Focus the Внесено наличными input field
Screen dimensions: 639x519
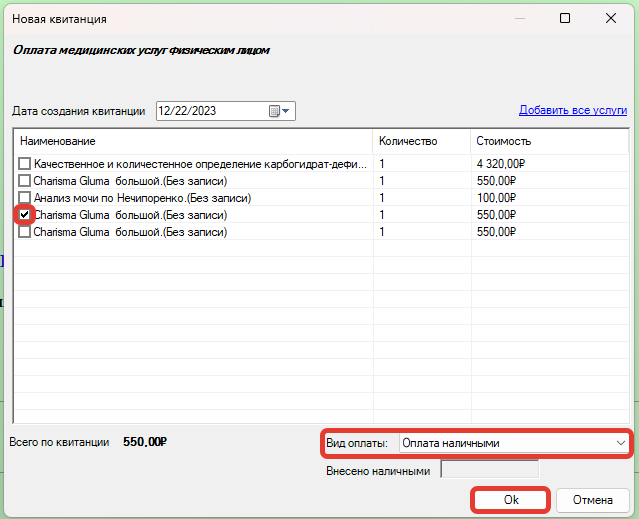[x=489, y=470]
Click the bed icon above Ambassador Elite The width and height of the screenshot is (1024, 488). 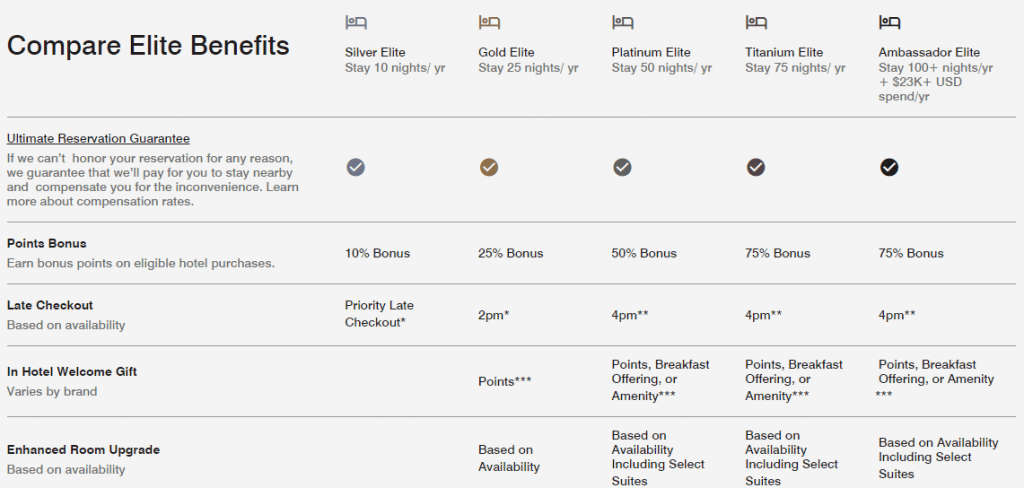[889, 21]
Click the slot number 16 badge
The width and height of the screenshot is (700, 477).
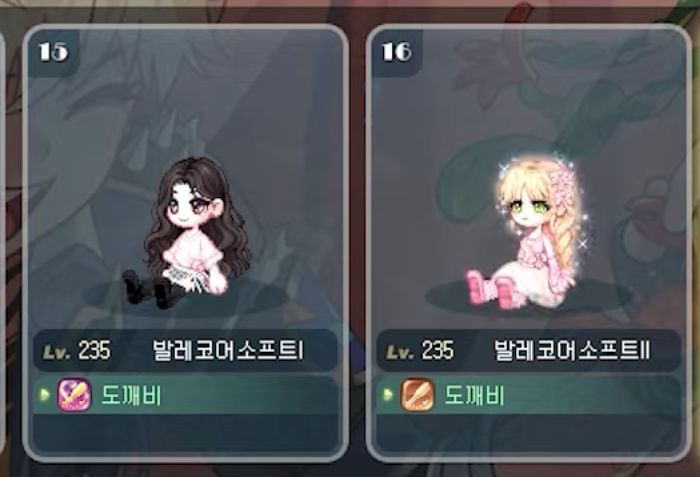click(x=396, y=52)
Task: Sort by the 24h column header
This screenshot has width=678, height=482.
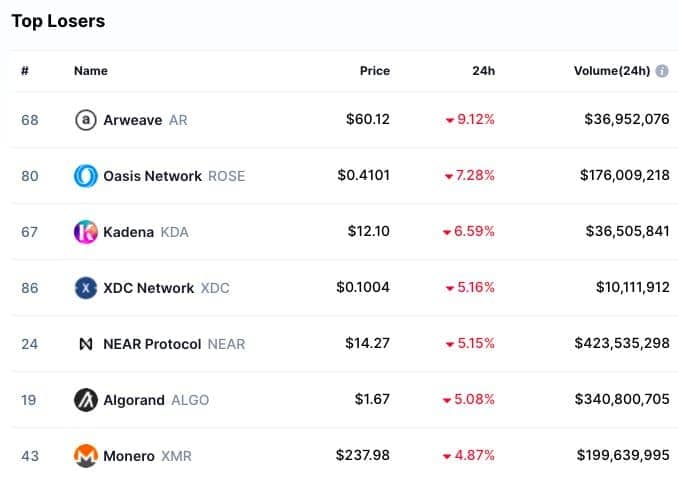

WORK ITEM:
Your task is to reproduce exactly the lines from the one with "The width and height of the screenshot is (700, 477)." to the end of the material, both included, with the pictures left out.

ANSWER SECTION:
The width and height of the screenshot is (700, 477).
click(x=396, y=52)
Task: Sort by the 24h column header
This screenshot has width=678, height=482.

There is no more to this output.